# SOURCE INFORMATION
* * * * * * * * *
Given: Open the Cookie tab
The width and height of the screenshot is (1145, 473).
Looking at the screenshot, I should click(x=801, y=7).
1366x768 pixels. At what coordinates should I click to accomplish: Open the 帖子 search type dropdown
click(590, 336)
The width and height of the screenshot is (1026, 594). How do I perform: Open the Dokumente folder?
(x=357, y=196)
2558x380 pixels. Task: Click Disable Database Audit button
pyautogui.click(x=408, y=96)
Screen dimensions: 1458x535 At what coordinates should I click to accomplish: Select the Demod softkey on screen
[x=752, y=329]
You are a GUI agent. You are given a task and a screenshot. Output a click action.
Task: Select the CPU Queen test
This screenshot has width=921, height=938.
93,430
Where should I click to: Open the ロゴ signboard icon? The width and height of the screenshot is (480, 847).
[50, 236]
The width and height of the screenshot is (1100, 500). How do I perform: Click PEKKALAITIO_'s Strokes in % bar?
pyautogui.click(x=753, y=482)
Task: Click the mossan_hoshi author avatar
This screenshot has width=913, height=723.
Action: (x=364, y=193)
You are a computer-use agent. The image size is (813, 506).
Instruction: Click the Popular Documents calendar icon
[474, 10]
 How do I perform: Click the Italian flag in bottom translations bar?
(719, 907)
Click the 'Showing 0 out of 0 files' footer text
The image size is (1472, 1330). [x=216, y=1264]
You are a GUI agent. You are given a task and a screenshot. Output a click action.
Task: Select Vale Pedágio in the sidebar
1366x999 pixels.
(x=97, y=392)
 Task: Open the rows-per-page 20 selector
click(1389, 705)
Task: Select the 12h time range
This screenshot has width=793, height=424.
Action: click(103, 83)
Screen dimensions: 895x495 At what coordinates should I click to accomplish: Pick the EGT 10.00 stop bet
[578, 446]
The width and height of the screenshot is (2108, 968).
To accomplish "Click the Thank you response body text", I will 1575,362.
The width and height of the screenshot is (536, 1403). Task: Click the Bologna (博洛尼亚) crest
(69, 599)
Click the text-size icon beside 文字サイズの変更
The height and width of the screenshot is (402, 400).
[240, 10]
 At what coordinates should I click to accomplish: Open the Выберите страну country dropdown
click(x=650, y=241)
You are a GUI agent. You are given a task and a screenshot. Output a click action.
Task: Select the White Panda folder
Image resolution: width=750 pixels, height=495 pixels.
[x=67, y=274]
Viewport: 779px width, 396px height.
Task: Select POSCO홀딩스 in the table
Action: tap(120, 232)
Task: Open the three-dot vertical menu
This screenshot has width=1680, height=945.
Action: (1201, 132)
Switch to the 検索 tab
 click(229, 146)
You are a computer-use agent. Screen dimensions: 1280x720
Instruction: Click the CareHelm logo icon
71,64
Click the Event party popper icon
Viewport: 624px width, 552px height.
* * * * * * * * *
# EXERCISE PROMPT
Some lines above contain the word "computer". Copy each of them.

# RESULT FOR THIS EXERCISE
You are a computer-use agent. The image size is (813, 506).
You are a computer-use agent. Screen dimensions: 1280x720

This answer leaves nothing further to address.